Market participants are closely watching the Federal Reserve, which is scheduled to announce its latest decision on interest rates on Wednesday. While it is widely anticipated that the Fed will maintain the current rate, the central bank’s updated forecasts for interest rates and economic conditions will be closely scrutinized. Currently, the yield on the 10-year Treasury note has slipped to 4.45%, reflecting a cautious sentiment in the bond market.
In premarket trading, futures for the S&P 500 fell by 0.3%, and futures for the Dow Jones Industrial Average dropped by 0.4%. This cautious approach comes ahead of a series of inflation reports later in the week, which are expected to shed light on whether inflationary pressures are easing.
Among the notable movements in individual stocks, Eli Lilly saw a positive shift, with its shares rising 2.2% following favorable news about its Alzheimer’s drug, donanemab. The Food and Drug Administration’s advisers voted unanimously that the drug’s benefits in slowing the progression of Alzheimer’s disease outweigh its risks, setting the stage for its full approval later this year.
General Motors also saw a boost in its stock, gaining 1% in early trading after the company announced a $6 billion stock buyback program. This move is expected to return value to shareholders and is a positive signal for the company’s financial health, with its shares up more than 32% year-to-date.

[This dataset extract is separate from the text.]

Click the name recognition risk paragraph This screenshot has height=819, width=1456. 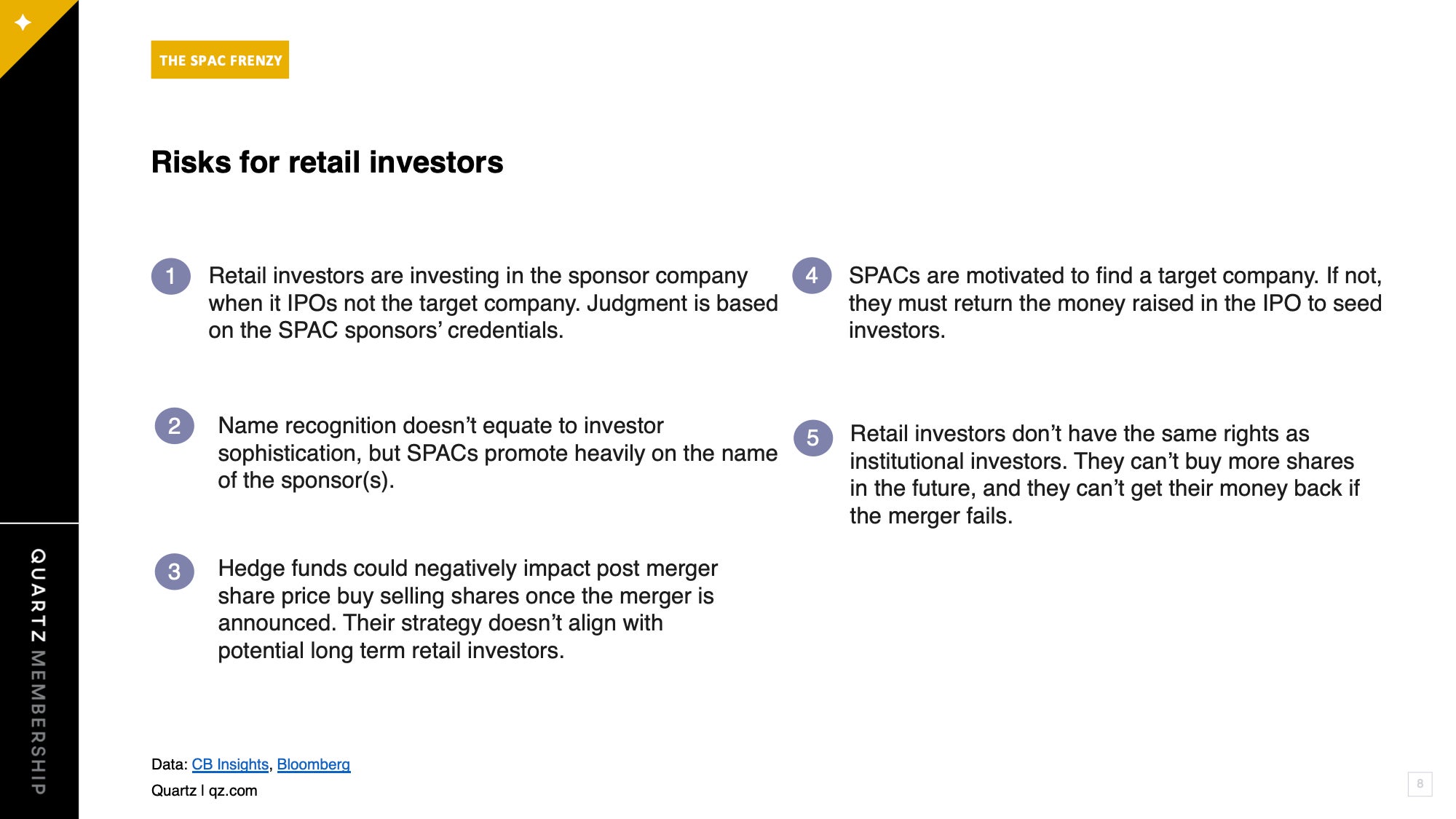pyautogui.click(x=498, y=453)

In the bond market, Treasury yields have edged down as investors await critical inflation reports. Data on both consumer and wholesale inflation will be released later this week, providing further insights into economic trends and potentially influencing the Fed’s future decisions.
The upcoming Federal Reserve meeting is anticipated to be pivotal. The majority of market participants expect the Fed to hold interest rates steady for now. However, there is growing speculation about future rate cuts. When the Fed last updated its projections in March, officials indicated that they expected roughly three rate cuts in 2024. However, recent data suggests that this forecast might be revised downward, with traders now betting on one or two rate cuts next year, according to CME Group data.

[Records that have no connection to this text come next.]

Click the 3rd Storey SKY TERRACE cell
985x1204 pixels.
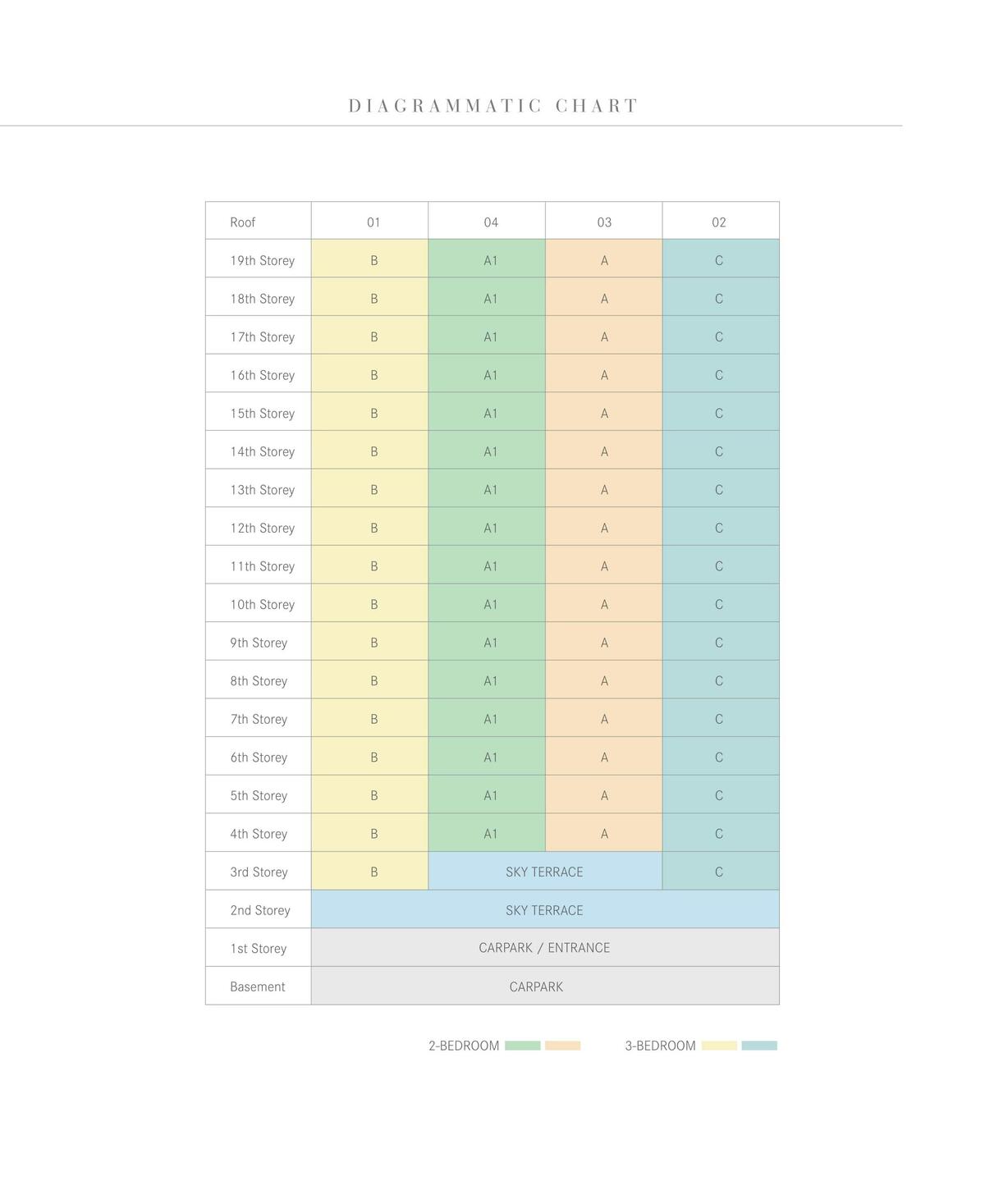click(x=545, y=871)
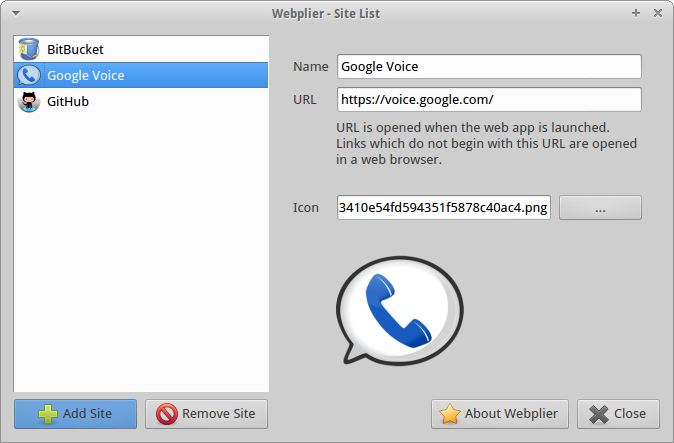Open the window menu arrow in title bar
674x443 pixels.
point(16,13)
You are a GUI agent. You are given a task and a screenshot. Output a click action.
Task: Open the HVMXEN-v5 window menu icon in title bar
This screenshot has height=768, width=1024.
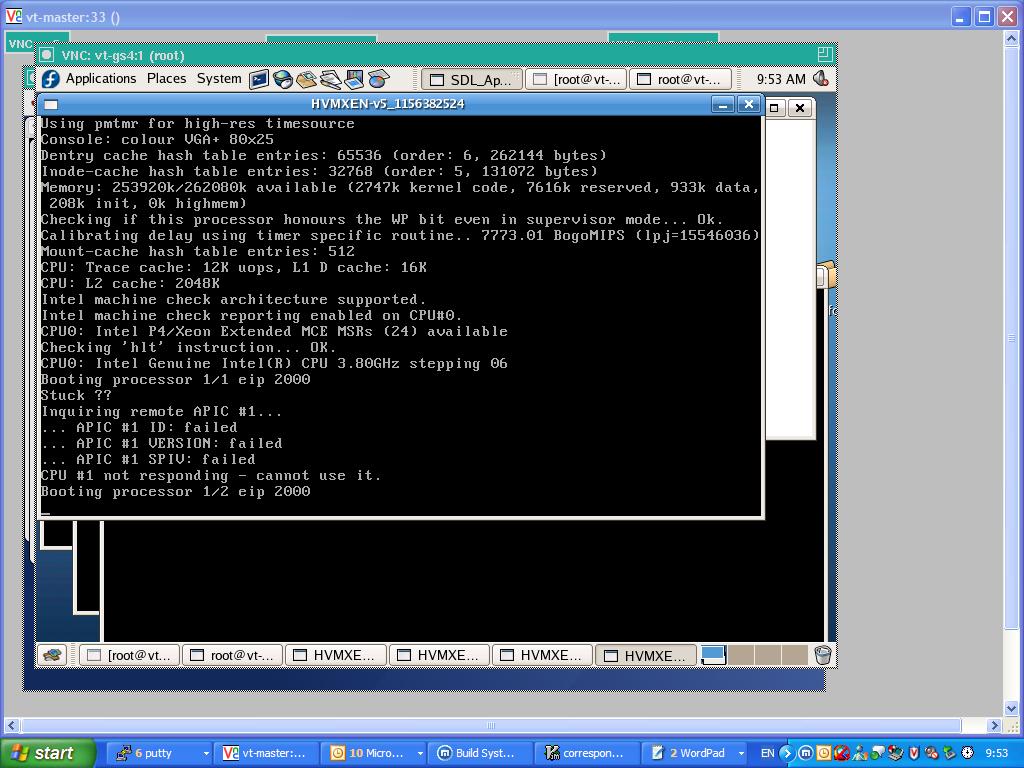[52, 104]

Economic data in recent weeks has been mixed, creating a complex backdrop for the Fed. Traders are hoping for a slowdown that avoids a recession while mitigating inflationary pressures. A controlled slowdown could potentially lead to more accommodative monetary policy, which might encourage the Fed to lower interest rates from their current elevated levels.

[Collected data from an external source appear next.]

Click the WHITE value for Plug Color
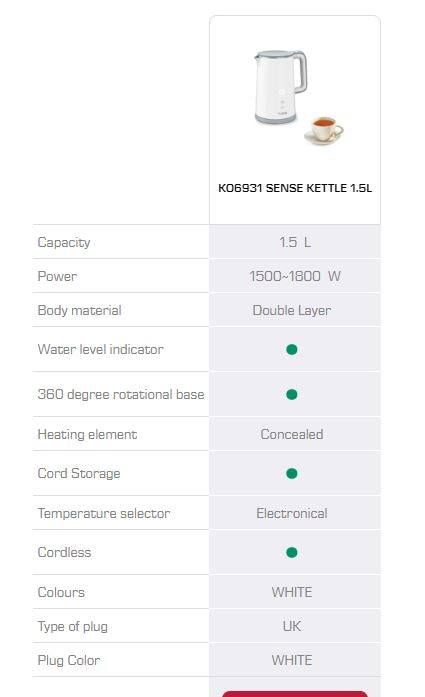 (x=292, y=660)
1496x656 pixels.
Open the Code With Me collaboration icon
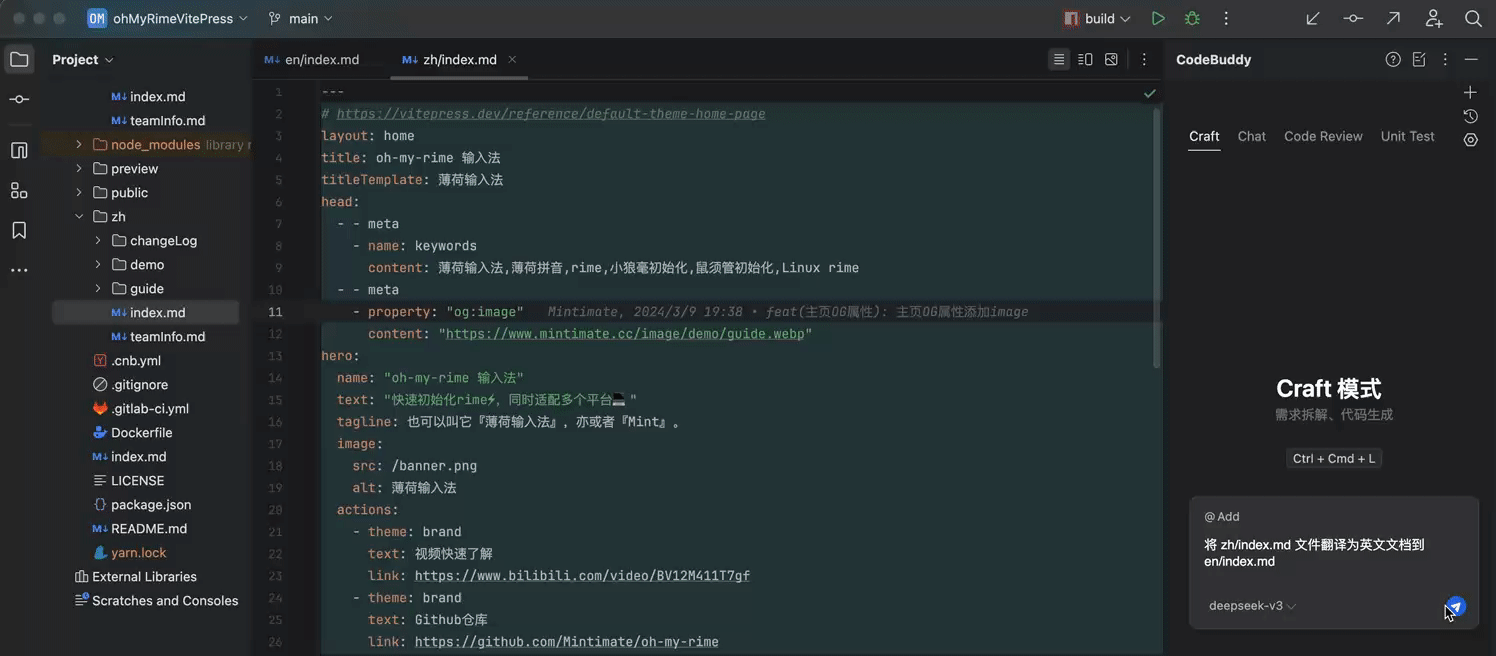click(x=1434, y=17)
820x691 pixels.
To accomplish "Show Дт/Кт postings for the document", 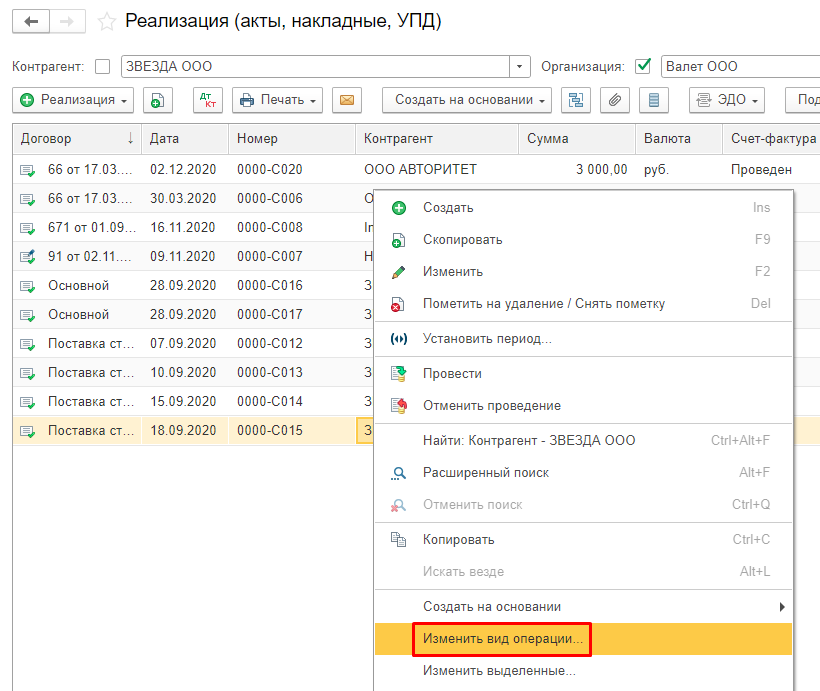I will pyautogui.click(x=207, y=100).
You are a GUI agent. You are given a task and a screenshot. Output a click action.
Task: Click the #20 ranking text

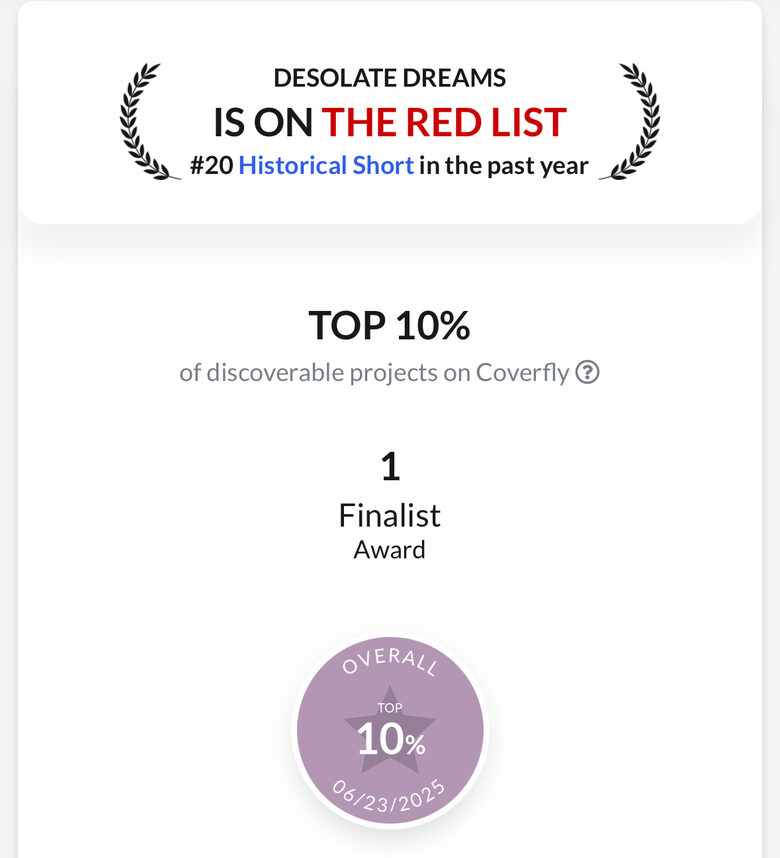pos(212,165)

In Europe, the market sentiment was also negative. The FTSE 100 in Britain lost 1% following government data that revealed a cooling jobs market, with the unemployment rate rising to 4.4%, the highest level since September 2021. The CAC 40 in Paris and Germany’s DAX also saw declines, down 1.2% and 0.8%, respectively.
Asian markets showed mixed results. Tokyo’s Nikkei 225 gained 0.3% to 39,134.79 as investors awaited the outcome of a Bank of Japan meeting, where further rate hikes are anticipated. In contrast, Hong Kong’s Hang Seng index sank 1% to 18,176.34, and the Shanghai Composite fell 0.8% to 3,028.05 following a public holiday. Australian and South Korean markets displayed divergent trends, with the S&P/ASX 200 slipping 1.3% and the Kospi gaining 0.2%.
In commodity markets, U.S. benchmark crude oil fell by 12 cents to $77.62 per barrel, reflecting a 12.8% decline since early April. Brent crude, the international standard, dropped 11 cents to $81.52 per barrel. The U.S. dollar saw a slight increase, rising to 157.07 Japanese yen from 157.04 yen, while the euro weakened slightly to $1.0734 from $1.0766.
As Wall Street prepares for the Fed’s decision and upcoming economic reports, the market’s reaction will likely provide further clues about investor sentiment and the economic outlook for the remainder of the year.